Gardiner contends that Campbell's claim for injunctive relief should be dismissed because Campbell is no longer incarcerated at the Steuben County Jail. (Docket # 15-8 at 6-7). Although Gardiner has not submitted any evidence in support of this assertion, the docket for this action reflects that Campbell is currently incarcerated in the McRae Correctional Institution located in McRae, Georgia. Moreover, Campbell has not opposed the motion and thus has not controverted defendant's assertion that Campbell has been transferred.[2] Accordingly, I conclude that Campbell's claim for injunctive relief should be dismissed as moot.

B. Eighth Amendment Claim

Although Campbell's transfer to another facility moots any claim for injunctive relief, his claim for monetary damages is not affected by the transfer. See Prins v. Coughlin, 76 F.3d at 506 (transfer does not moot claim seeking compensatory damages). Accordingly, I turn next to that portion of Gardiner's motion that seeks dismissal of Campbell's Eighth Amendment claim on the grounds that Campbell's failure to allege a physical injury mandates dismissal. (Docket # 15-8 at 2-6).

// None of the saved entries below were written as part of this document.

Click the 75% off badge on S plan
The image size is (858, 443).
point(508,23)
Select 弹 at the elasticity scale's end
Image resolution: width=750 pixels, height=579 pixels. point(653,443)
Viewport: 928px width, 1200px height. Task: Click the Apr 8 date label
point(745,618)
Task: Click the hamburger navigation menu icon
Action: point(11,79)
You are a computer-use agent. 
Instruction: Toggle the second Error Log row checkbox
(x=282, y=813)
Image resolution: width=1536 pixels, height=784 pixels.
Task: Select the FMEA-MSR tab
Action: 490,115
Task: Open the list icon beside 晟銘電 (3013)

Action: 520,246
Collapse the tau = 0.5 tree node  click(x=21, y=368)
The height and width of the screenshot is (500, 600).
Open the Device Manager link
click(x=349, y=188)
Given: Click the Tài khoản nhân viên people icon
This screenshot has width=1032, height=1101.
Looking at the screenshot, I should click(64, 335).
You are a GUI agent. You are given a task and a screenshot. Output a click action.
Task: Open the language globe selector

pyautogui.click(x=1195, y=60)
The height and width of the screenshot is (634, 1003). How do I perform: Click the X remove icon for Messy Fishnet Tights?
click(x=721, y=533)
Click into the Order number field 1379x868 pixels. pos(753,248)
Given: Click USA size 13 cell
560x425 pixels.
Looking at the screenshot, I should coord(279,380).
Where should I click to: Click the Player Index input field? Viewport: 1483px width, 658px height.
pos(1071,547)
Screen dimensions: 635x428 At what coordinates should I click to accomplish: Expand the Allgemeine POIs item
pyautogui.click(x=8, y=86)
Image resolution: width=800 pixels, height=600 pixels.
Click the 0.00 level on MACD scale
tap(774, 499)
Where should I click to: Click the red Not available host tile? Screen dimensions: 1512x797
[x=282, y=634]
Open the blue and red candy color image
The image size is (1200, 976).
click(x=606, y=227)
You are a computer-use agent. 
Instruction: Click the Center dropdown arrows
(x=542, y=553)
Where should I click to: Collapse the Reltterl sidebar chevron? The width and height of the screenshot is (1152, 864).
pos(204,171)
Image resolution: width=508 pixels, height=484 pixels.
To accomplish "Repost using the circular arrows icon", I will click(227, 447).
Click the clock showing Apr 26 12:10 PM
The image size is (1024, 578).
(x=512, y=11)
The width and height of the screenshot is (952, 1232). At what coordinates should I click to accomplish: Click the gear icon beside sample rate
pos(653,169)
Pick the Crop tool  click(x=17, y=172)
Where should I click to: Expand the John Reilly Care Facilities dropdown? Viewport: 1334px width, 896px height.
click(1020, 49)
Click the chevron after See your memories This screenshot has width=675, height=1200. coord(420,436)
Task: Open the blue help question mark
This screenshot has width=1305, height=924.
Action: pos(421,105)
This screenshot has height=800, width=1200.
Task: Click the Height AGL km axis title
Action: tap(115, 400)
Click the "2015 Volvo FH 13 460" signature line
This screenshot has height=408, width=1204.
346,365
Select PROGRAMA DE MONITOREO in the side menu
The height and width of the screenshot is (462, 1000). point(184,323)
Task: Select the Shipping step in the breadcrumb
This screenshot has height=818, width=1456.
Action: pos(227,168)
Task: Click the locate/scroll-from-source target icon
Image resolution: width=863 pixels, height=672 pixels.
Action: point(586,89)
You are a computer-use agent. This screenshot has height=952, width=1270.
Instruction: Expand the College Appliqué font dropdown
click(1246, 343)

Under the Eighth Amendment, inmates are protected from punishments that "involve the unnecessary and wanton infliction of pain, " Hathaway v. Coughlin, 37 F.3d 63, 66 (2d Cir. 1994), cert. denied, 513 U.S. 1154 (1995), which include actions that "transgress today's broad and idealistic concepts of dignity, civilized standards, humanity, and decency, '" Hutto v. Finney, 437 U.S. 678, 685 (1978) (quoting Estelle v. Gamble, 429 U.S. 97, 102 (1976)). The Eighth Amendment further requires prison officials to take reasonable measures to guarantee the safety of inmates in their custody. Farmer v. Brennan, 511 U.S. 825, 832 (1994).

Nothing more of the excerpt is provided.